I've found that in every animal crossing game I'm never fully happy with the way my town is set up. I already reset a couple weeks ago because I wasn't happy with the layout and what I did with it, and again I find myself not happy with where this town is going. I usually pick a path that I really love, but then I have a hard time laying it down. It ends up looking so unorganized. And the same with trees and PWPs. I just suck at decorating I guess haha. Does anyone have any tips on how you decorated your town? Or maybe you could give me your dream address so I could come over and get some inspiration? thanks


----------



## hijessicarose (Jul 30, 2013)

You can visit my town! I'd say it's pretty average, but I put a lot of work into my paths~
Maybe you just need to visit and get ideas. There are some really great towns out there that people spend weeks on perfecting. xD


----------



## Scribbler397 (Jul 30, 2013)

I have some pictures up on my blog if you want to see them: http://freshfromnewarbor.blogspot.com/

My dream address is listed in my blogger profile description there.


I always like lots of flowers in a town. Especially hybrids!


----------



## ClockWyse (Jul 30, 2013)

The main tip I'd have is to make proper use of your plants. Lining paths with flowers, bushes, and trees makes a big difference in turning a path that looks like it was just planted there turn into a path that almost begs you to follow it and see where it leads~

I haven't shown my town to many people, but those who have seen it seem to like it well enough. x_x Personally, I think I could still do so much more with it, and once I get my extra chars access to the QR machine, I'll choose some more flexible path patterns to use.


----------



## TeddysMama711 (Jul 30, 2013)

I'm the same way! I go to peoples dream towns a lot, and my friends towns and see how beautiful they all turn out. I go find some nice paths, grab as many flowers as I can carry and go to work....it takes me hours and by the time I'm done, I hate it. I can never get my towns to turn out how I like them. They either look all over the place and unorganized like you said, or I overdo it (in my eyes) and end up removing it all.


----------



## Lurrdoc (Jul 30, 2013)

Visiting dream towns is probably the best way to get ideas. Don't forget it's not always about projects either. A nice garden or orchid can really spruce up an otherwise boring area. As for paths, it won't always be perfect, but try to make the most of it.
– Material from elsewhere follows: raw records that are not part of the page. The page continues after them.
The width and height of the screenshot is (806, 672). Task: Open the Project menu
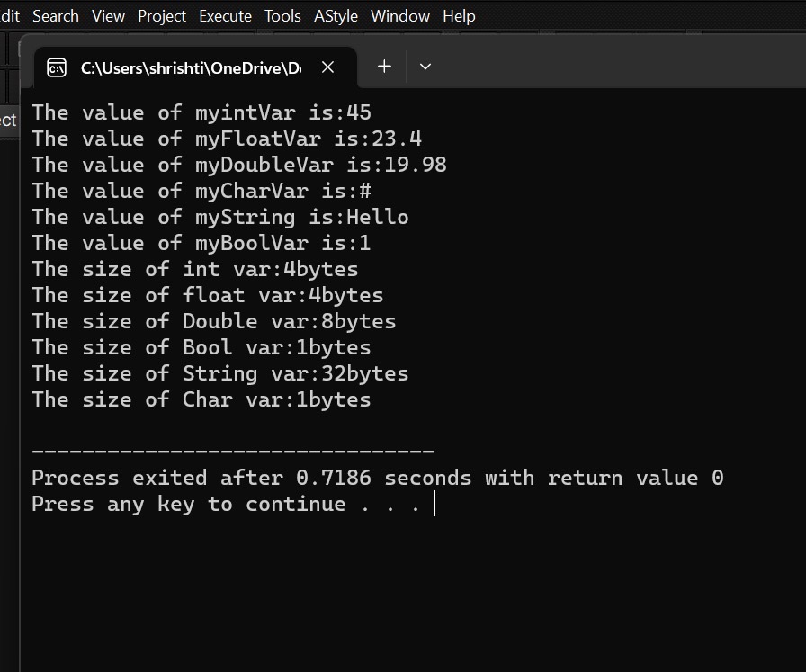(162, 15)
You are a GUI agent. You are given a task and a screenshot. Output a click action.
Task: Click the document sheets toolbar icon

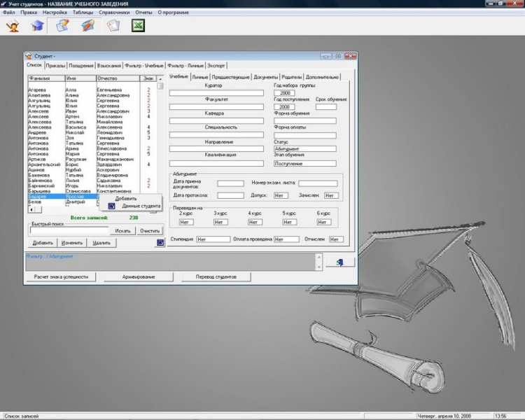(113, 26)
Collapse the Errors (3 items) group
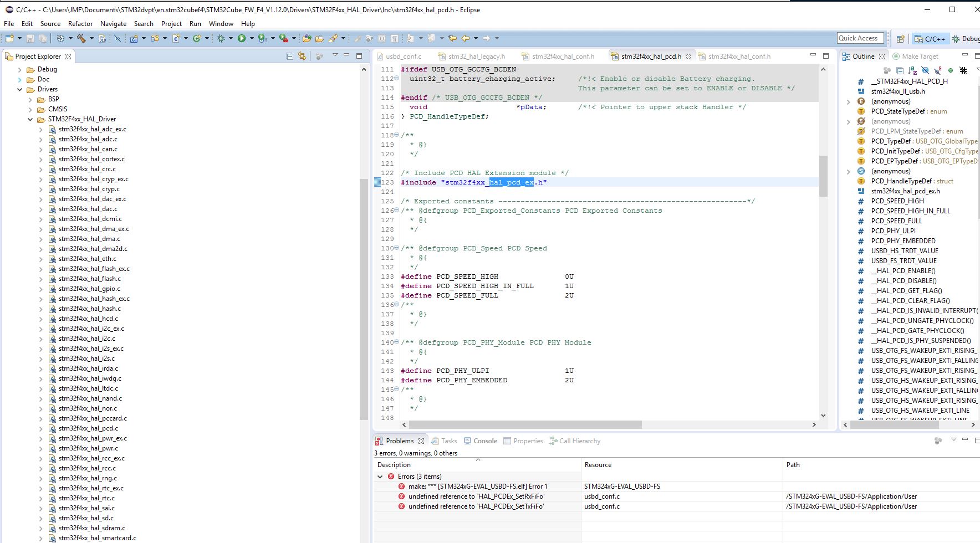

I think people magically think that all the important buildings will align allowing for straight paths when really it's not usually anywhere near that.


----------



## Lucsy (Jul 30, 2013)

Just go visit people's town in the Dream Suite and see what you like and try to make it yours. 
Get some inspiration from others.


----------



## Puddle (Jul 30, 2013)

I think the secret to making a beautiful town, is by making the town your own. Back in ACCF I would reset because I hate my town and other towns looked better, but really I never gave my town a chance.


----------



## Lurrdoc (Jul 31, 2013)

Puddle said:


> I think the secret to making a beautiful town, is by making the town your own. Back in ACCF I would reset because I hate my town and other towns looked better, but really I never gave my town a chance.



^^This was moving and inspirational.


----------